It's a thing that we do, but it's really bad for me. I need my sleep. Sunday he called at 2am, and I went down there, and was home again around 8am, went directly to bed- and got up around 2pm. I had to work at 4:30, so I did that, and then went down to him again after work. We stayed up all night. It was after 7 that I got home again, and I slept away the whole day and night, with a 4 hour exception in which I cleaned the house and went grocery shopping. My fit bit tells me that I slept for 15 hours. I needed it so badly.
We talked so much. About his work stuff, about our insecurities, about eachother. I just feel at a loss right now, for even any words. Is it that I'm waiting for the bottom to drop out on me? ... so I can't get happy? I don't know. He throws off my steady world, and my plans, and brings me into his world of emotions and chaos. I don't mind, and I worry that I don't mind.

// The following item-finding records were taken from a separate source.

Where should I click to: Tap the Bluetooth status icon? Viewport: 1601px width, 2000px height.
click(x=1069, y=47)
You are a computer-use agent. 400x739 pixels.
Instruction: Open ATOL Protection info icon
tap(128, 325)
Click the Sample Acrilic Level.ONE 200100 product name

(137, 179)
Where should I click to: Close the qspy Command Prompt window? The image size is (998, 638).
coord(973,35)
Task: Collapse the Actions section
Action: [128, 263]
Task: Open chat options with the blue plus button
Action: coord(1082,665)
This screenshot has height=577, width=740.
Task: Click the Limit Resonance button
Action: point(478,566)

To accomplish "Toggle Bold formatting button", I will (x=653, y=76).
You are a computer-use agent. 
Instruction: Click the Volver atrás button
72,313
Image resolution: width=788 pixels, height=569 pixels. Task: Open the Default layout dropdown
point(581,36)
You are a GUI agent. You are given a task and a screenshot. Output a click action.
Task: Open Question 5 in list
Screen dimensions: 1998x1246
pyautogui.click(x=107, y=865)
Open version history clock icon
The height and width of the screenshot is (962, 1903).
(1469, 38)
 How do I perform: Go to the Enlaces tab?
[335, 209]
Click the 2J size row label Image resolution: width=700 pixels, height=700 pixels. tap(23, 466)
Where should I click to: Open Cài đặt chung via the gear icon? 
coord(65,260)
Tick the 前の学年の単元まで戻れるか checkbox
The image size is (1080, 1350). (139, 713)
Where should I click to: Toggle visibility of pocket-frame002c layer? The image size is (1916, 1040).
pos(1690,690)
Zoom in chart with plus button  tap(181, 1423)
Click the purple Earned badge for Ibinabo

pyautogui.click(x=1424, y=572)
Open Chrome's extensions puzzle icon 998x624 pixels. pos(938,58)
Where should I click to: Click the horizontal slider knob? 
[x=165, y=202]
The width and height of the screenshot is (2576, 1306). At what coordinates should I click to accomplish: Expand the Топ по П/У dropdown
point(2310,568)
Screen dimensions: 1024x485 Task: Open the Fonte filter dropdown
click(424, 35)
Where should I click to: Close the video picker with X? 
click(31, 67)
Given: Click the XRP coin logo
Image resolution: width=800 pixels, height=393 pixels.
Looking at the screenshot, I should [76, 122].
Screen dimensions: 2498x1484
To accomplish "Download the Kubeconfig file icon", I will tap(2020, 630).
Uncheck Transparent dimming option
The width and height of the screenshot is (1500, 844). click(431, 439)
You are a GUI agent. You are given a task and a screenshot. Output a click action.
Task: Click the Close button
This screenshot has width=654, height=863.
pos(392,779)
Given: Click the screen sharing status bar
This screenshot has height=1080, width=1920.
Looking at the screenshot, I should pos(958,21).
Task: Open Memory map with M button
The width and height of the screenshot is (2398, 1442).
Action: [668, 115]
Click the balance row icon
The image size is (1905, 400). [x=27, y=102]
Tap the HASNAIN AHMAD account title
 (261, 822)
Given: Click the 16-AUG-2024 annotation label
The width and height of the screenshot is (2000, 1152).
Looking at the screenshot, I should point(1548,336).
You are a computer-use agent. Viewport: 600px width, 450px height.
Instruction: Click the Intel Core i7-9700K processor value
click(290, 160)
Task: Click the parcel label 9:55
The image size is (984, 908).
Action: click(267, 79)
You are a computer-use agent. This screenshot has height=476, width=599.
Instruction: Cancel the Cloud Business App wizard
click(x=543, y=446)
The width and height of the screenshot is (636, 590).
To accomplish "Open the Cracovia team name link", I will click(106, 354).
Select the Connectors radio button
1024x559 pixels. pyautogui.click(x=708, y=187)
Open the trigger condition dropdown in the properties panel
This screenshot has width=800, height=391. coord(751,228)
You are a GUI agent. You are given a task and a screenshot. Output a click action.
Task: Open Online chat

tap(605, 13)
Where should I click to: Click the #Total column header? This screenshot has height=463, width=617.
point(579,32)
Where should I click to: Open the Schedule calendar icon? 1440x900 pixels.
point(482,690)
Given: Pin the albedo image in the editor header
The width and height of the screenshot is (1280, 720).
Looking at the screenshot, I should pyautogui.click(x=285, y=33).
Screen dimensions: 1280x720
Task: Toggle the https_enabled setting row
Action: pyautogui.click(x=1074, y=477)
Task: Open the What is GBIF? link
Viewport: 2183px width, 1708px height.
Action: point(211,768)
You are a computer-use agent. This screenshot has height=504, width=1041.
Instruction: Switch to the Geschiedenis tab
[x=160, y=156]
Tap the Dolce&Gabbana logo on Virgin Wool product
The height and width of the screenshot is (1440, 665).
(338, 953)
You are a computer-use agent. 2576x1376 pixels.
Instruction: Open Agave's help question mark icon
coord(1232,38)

He randomly told me that he loved me. I hadn't said it, it wasn't something we were talking about. It felt like it just came out. It felt more real than any of the times he's said it in the past. I don't know how to catch all his subtleties, especially when he's been drinking, because he doesn't finish his thoughts outloud all the time, and I have to grasp for the meanings. That's difficult sometimes. I missed one yesterday, and I felt so dumb. But, he does make me feel desirable and wanted and loved. There's nothing normal about this relationship, I have no idea what to expect. I have no idea how it could work. I just have no idea. But, I do know that I love him without end. I know that I would do anything in my power to make him happy. I know that my life has more colors because of him. I know that I don't want to do life without him.